Prompt —
Retype the material below word for word, beginning at the line that contains "Task: Click the 每天最多转发 number field" and stopping after the line that contains "Action: [x=1066, y=14]". Leave the pictures out of your copy.

Records for this exercise —
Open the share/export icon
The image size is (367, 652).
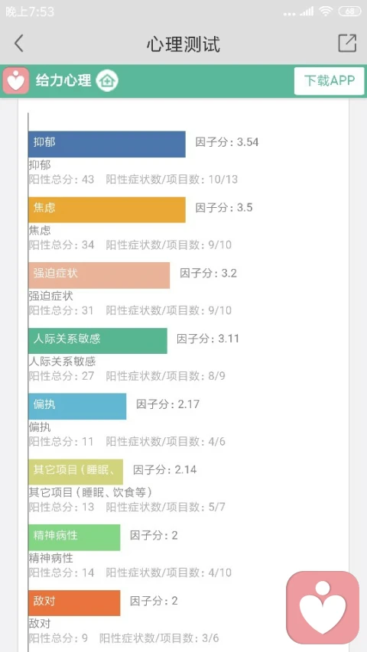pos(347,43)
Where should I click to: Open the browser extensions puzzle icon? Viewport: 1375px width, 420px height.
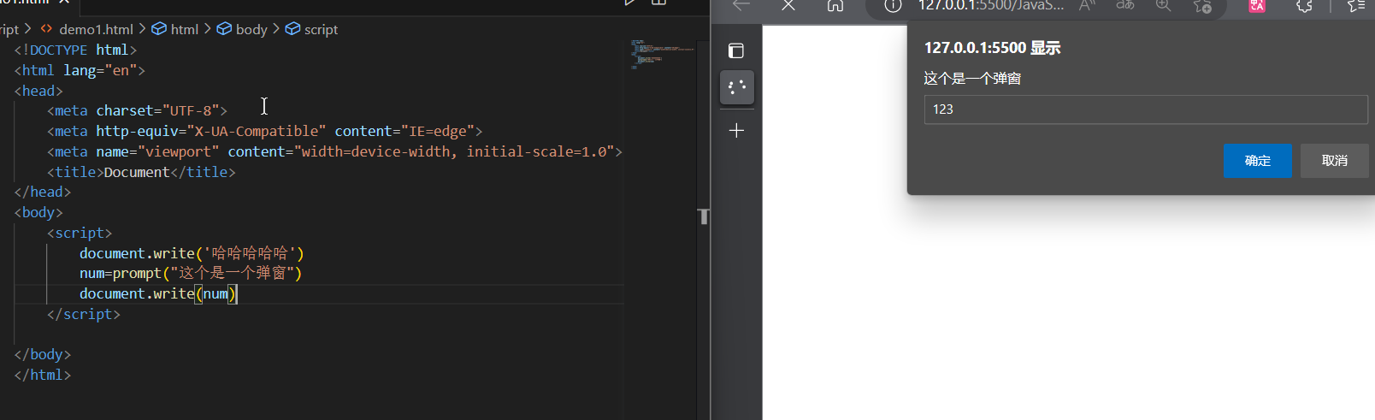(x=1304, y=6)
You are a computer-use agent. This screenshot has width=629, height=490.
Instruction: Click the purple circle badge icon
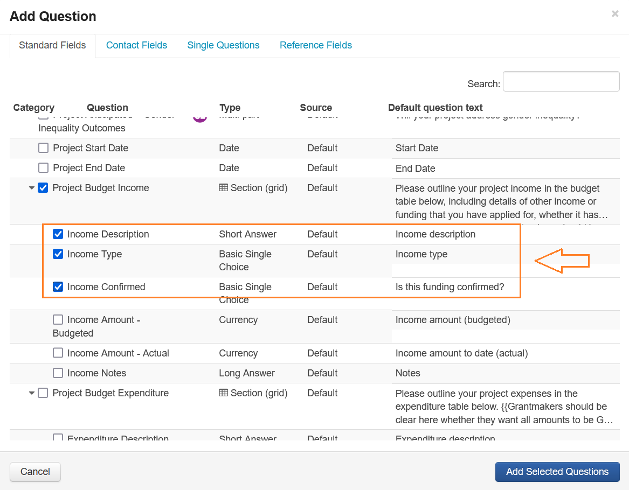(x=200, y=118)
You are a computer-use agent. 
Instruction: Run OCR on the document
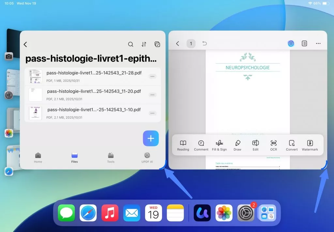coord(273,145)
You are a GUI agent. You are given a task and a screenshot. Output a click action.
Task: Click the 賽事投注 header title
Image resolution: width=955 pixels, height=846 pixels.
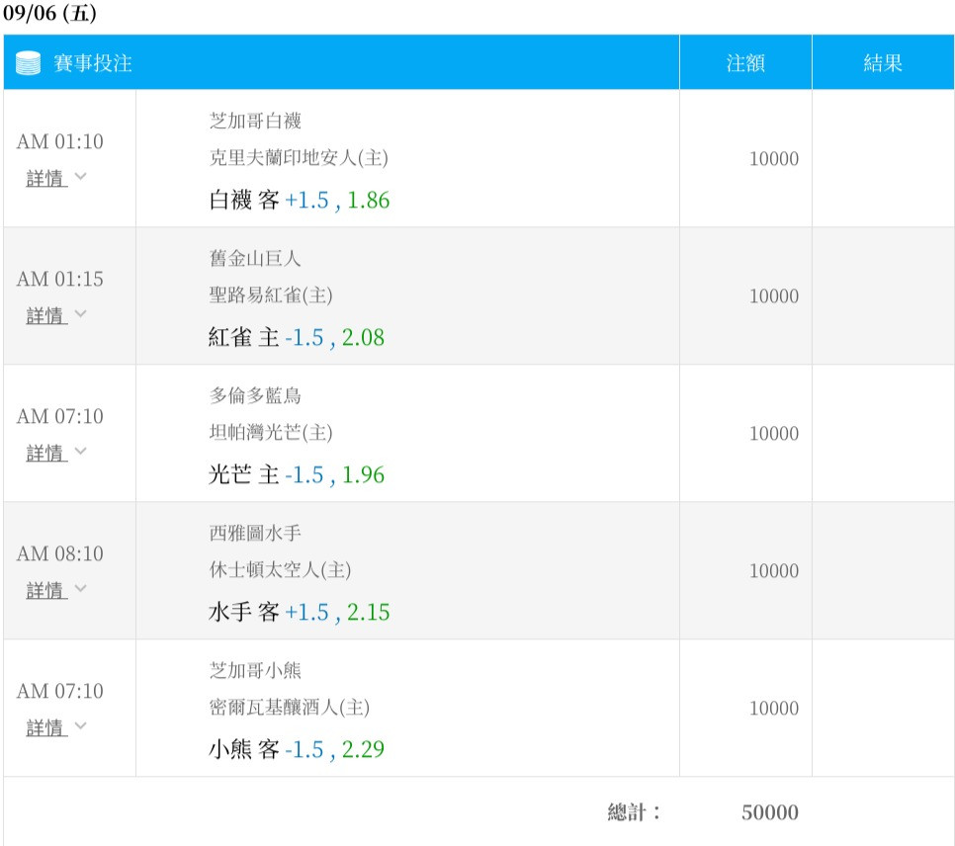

* * *

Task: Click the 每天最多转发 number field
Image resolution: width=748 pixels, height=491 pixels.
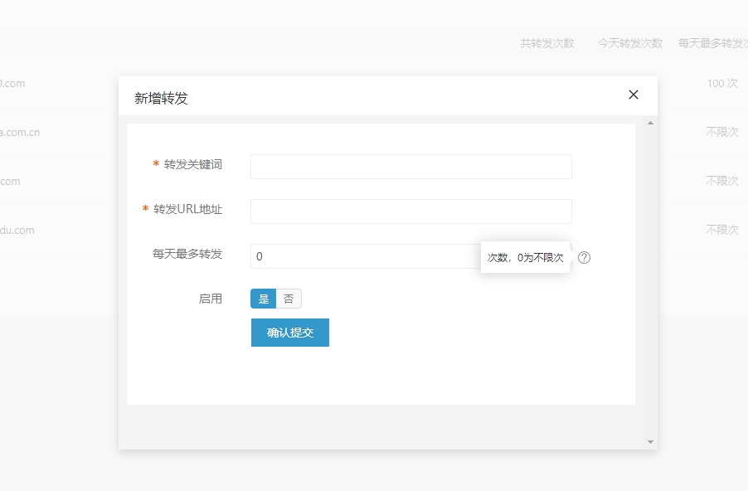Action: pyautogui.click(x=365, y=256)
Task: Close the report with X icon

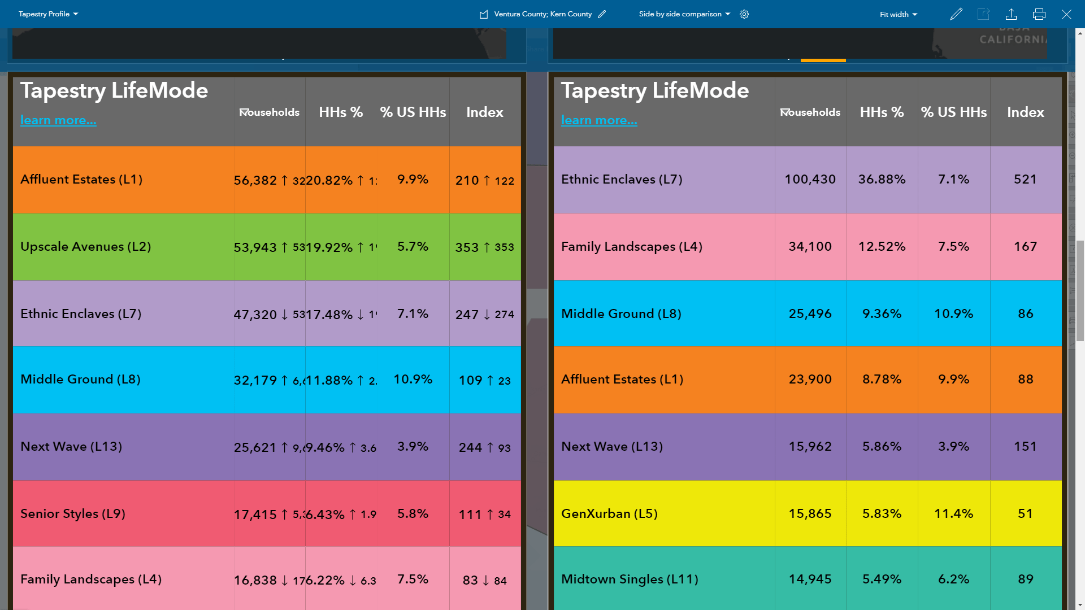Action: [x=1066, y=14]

==

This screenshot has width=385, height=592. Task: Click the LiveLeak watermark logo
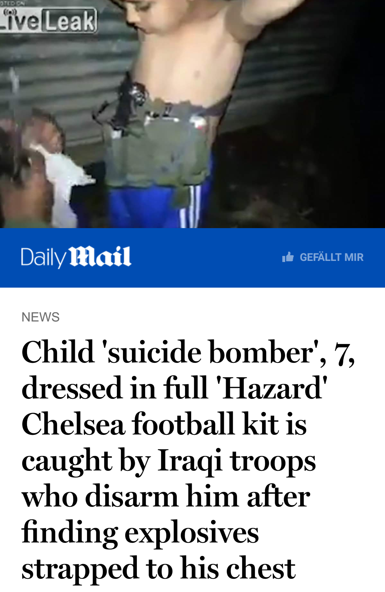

Output of the exercise —
Task: Click the 每天最多转发 number field
Image resolution: width=748 pixels, height=491 pixels.
Action: pyautogui.click(x=365, y=256)
Task: Close the report with X icon

Action: [x=1066, y=14]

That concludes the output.